# 2nd order linear non-homogeneous ODE - having trouble

1. Nov 12, 2007

### InSaNiUm

1. The problem statement, all variables and given/known data:
This problem is in regard to a suspension system (mass, spring, dashpot) subjected to a 2 cm bump in the road. Given the mass and spring coefficient, we are to find:

a) The minimum damping coefficient, c, to avoid oscillation.
b) The expression for amplitude of vibration of the mass after the vehicle runs over the bump.
c) The amplitude of vibration 1 ms and 1 sec after running over the bump.

m = 270kg
k = 70,000N/m
d = 2cm (height of bump)

2. Relevant equations
$$my'' + cy' +ky = f(t)$$
This is a non-homogeneous equation, so:
$$y(t) = y_h(t) + y_p(t)$$

3. The attempt at a solution
For part a I used the homogeneous solution:
$$y'' + \frac{c}{m}y' + \frac{k}{m}y = 0$$
to find the characteristic:
$$r^2 + \frac{c}{m}r + \frac{k}{m} = 0$$
Inside it's quadratic, I set $$(\frac{c}{m})^2 - 4\frac{k}{m} = 0$$ for the critically damped case and got $$c_{min} = 8,695$$N-m/s.

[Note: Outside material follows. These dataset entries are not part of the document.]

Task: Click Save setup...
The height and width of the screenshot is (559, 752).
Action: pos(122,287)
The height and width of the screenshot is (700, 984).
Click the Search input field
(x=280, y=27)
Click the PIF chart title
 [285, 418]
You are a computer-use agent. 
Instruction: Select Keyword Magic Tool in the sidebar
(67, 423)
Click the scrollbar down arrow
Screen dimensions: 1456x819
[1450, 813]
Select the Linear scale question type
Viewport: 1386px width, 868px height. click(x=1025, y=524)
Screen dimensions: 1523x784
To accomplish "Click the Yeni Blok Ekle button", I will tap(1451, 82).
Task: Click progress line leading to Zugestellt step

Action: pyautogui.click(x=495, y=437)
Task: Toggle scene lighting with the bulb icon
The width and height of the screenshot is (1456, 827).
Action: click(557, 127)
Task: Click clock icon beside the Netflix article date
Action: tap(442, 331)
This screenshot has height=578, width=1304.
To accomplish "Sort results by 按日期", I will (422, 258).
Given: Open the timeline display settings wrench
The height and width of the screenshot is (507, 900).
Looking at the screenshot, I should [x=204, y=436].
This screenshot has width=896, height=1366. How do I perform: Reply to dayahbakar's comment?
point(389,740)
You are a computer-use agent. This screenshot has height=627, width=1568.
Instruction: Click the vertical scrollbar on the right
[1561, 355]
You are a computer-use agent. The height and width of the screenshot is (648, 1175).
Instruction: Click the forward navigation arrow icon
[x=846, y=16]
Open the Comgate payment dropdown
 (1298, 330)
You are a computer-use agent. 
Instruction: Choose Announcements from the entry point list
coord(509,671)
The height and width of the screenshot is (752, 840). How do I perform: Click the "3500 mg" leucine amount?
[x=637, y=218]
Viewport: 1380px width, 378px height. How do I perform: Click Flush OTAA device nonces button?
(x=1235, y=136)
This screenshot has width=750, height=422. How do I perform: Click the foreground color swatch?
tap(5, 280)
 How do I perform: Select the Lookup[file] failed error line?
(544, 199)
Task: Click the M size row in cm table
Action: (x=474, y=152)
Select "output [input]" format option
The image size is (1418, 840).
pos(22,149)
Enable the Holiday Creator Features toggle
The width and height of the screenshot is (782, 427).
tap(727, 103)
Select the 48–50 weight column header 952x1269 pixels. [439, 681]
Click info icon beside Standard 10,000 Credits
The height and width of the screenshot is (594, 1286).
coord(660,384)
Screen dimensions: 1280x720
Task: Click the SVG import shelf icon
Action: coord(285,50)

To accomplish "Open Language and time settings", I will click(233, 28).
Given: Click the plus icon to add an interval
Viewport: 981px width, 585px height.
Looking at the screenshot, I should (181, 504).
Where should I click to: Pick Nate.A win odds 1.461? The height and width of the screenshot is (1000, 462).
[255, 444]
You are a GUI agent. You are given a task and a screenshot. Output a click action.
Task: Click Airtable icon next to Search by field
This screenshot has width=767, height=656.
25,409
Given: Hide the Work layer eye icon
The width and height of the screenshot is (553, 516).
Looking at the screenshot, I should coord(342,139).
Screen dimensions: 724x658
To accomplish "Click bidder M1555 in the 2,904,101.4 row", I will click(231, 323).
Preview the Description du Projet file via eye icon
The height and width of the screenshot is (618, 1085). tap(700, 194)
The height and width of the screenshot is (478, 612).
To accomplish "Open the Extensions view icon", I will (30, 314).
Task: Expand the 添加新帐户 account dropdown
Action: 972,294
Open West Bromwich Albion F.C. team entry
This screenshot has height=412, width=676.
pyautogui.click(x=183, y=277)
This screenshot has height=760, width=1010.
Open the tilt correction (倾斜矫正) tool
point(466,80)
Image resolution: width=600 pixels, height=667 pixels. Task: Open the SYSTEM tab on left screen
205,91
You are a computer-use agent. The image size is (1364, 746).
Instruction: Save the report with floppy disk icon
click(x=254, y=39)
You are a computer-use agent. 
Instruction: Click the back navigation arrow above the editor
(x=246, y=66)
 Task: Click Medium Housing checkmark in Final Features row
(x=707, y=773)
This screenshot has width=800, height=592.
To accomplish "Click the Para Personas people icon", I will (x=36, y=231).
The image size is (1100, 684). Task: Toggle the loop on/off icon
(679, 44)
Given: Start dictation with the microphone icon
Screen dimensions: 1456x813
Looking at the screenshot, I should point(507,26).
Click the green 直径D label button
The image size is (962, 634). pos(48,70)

Since this gives me two identical roots the soln becomes $$y_h(t) = c_1e^{-16t} + c_2te^{-16t}$$

I'm pretty sure that's right, but the part I'm stumped on is how to solve the particular solution.

I tried solving it with the forcing function being an impulsive function $$f(t) = d(\frac{1}{\epsilon})$$ where d is the .02m bump. I chose t=0 for the impulse.

$$y_p'' + \frac{c}{m}y_p' + \frac{k}{m}y_p = \frac{2}{m\epsilon}$$for $$0<t<\epsilon$$
I chose polynomials for the solution:
$$y_p = A_0 + A_1t$$
so:
$$y_p' = A_1$$ and $$y_p'' = 0$$
When I plug this back in I get:
$$\frac{c}{m}A_1 + \frac{k}{m}(A_0 + A_1t) = \frac{2}{m\epsilon}$$

Now, how do I separate the coefficients? Have I gone astray somewhere? I don't know where to go from here.
Can you explain WHY you chose y= A0+A1t as the particular solution. As long as t is less than $\epsilon$, your right hand side is a constant. Why not just y= A?